Wczoraj (czwartek, 11.12.2008 roku) w Alter Ego odbył się długo wyczekiwany przez fanów zespołu koncert, przypominający początki sławetnego SKA - bandu ze Szczecina. Działo się, oj działo...

„Żądła 2008” rozdane! 

 

Już o godzinie 21.00 klub był pełen gości. Pierwsze  swingujące rytmy pojawiły się około 21.30. Tłum poderwał się z krzesełek i ruszył w stronę przepastnej sceny. Wszyscy ze zdenerwowania przestępowali z nogi na nogę, czekając na werdykt w sprawie wręczenia prestiżowych statuetek „Żądła 2008” (o tym, dlaczego nie „Zdzisława”, na stronie zespołu www.vespa.odra1300.org).  

 

 

Żadna z kategorii, wśród których znalazły się takie jak „Najlepiej zrypana solówka w środku utworu”, „Najbardziej skandaliczny transfer szoł biznesu” czy „Najtwardsza trąbka” nie wzbudziła takich emocji jak „Najseksowniejsza postać szoł biznesu”. Nagrodę w tej kategorii otrzymała - wygrywając z godnymi siebie przeciwniczkami - wokalistka i saksofonistka zespołu, Alicja.

 

Powrót do przeszłości

 

W czasie cofnęliśmy się dzięki występom dawnych i zasłużonych muzyków Vespy.
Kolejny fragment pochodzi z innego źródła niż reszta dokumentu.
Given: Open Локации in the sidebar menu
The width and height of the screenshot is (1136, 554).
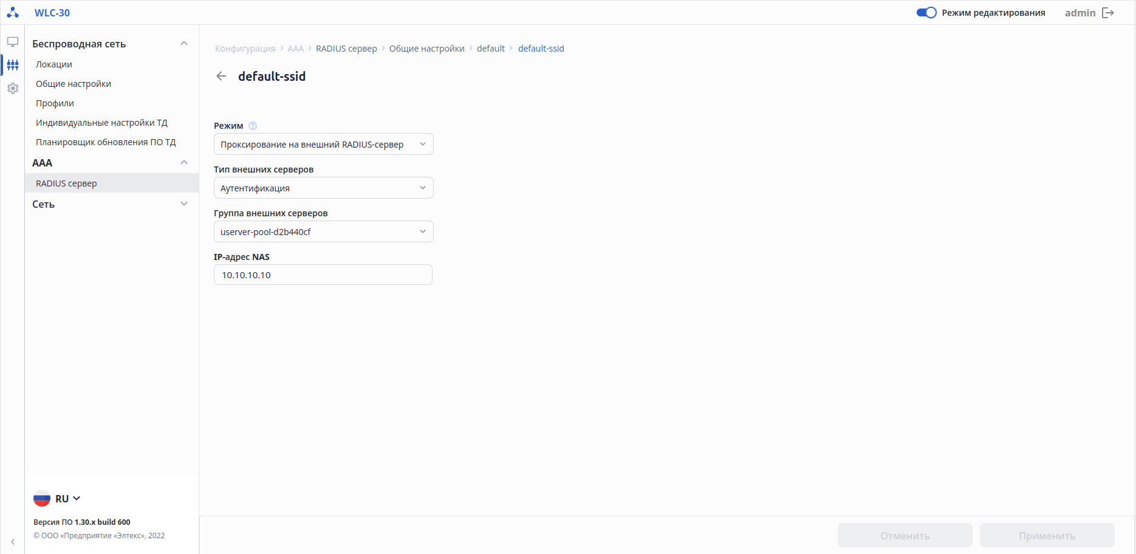Looking at the screenshot, I should click(x=54, y=64).
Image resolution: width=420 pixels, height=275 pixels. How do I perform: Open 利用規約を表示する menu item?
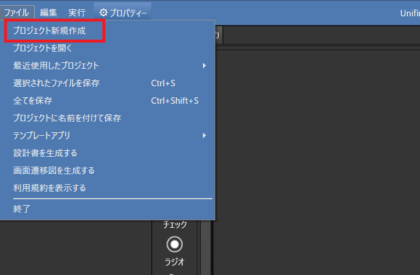(x=49, y=188)
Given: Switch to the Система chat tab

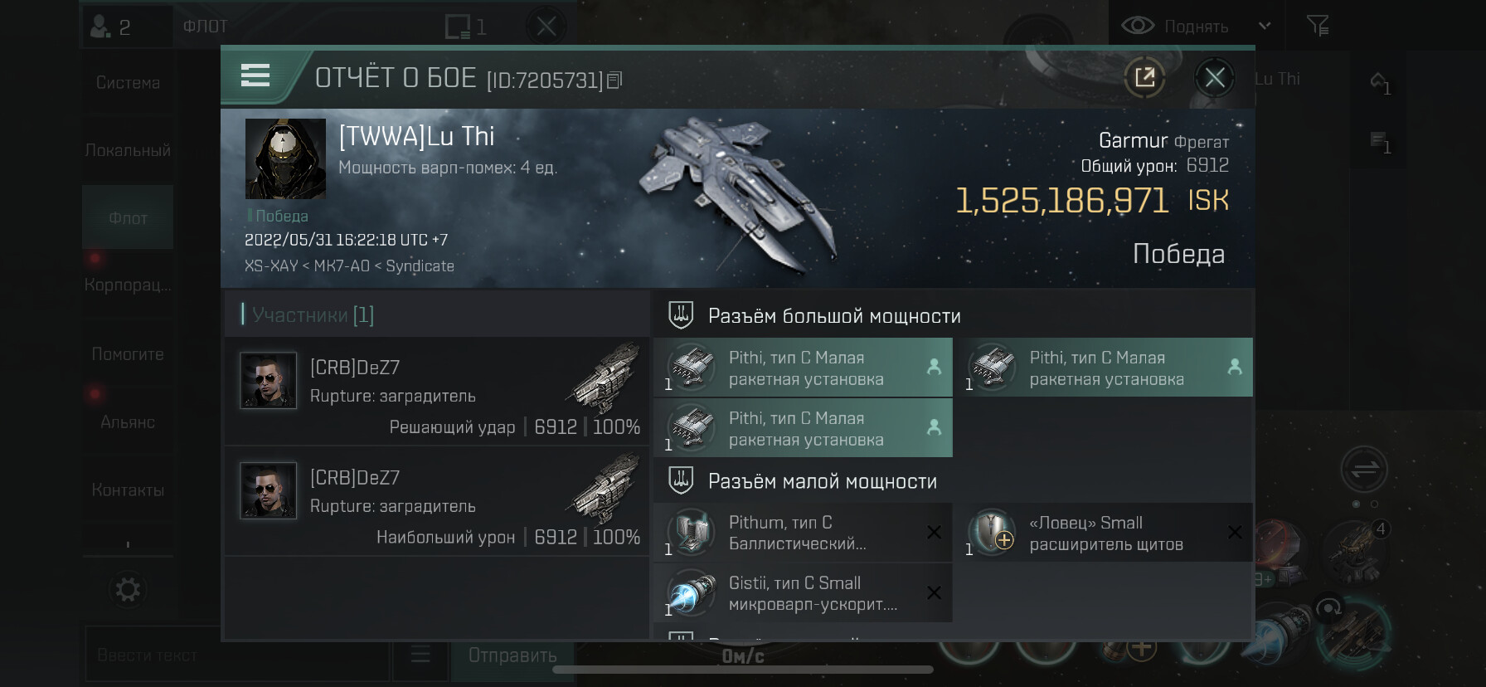Looking at the screenshot, I should [x=128, y=83].
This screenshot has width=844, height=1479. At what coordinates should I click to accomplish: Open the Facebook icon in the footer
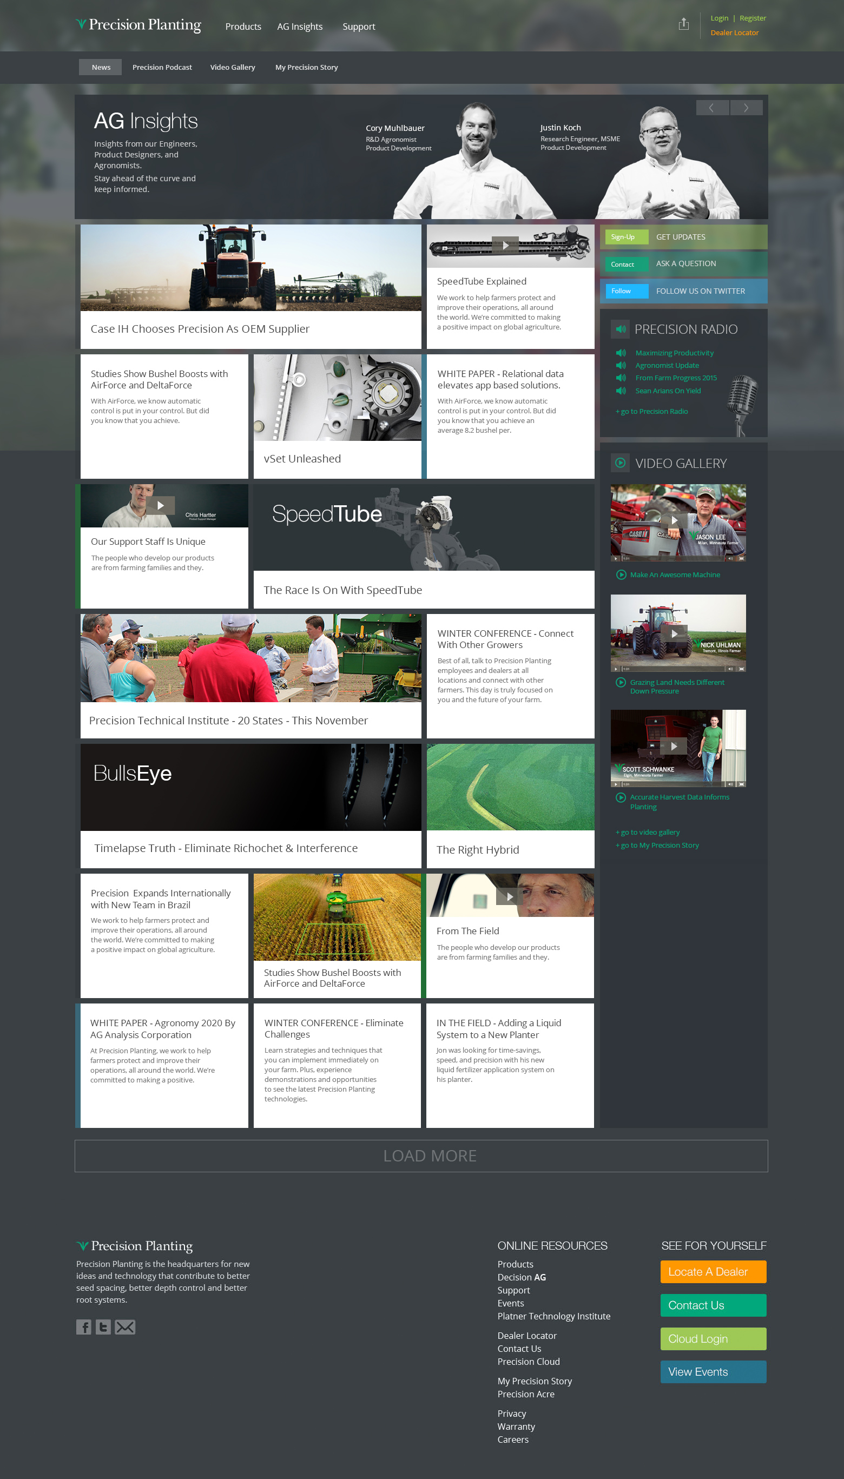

Na wstępie wystąpił Radar i zaspiewał m.in. utwór „KNS”. Emocje sięgnęły zenitu, gdy na scenę wkroczył Patryk vel Zawada (który dostał „Żądło 2008” za „Ruch sceniczny”), którego głosem nie naznaczonym przez ząb czasu wykonane zostały kawałki jak np. „Skakanka”, „Fantomas”, „Skuteromania”, „Łobuzerka”, „Johnny”. Tego wieczoru wystąpił również klawiszowiec Grzegorz Gahan i były perkusista Arek. Eksgitarzysta pomorskiej formacji, Kantor, powiedział odbierając statuetkę, że (w luźnym cytowaniu z pamięci) taka impreza powoduje, iż „decyzję o samobójstwie odkłada na minimum rok”. Na fetę nie dotarła m.in. trębaczka - Anna Piekorz, spodziewająca się potomka.

 

Były tańce, hulanki i swawole, a także fale na cześć poszczególnych muzyków. Nie obyło się bez łez wzruszenia, wywołanych przez liczne wspomnienia. Publiczność połączyło także wspólne śpiewanie szlagieru niemieckiego wokalisty o pseudonimie artystycznym Heino.

 

Na koniec o muzyczną oprawę zadbał dj Mixmasta Tatowski.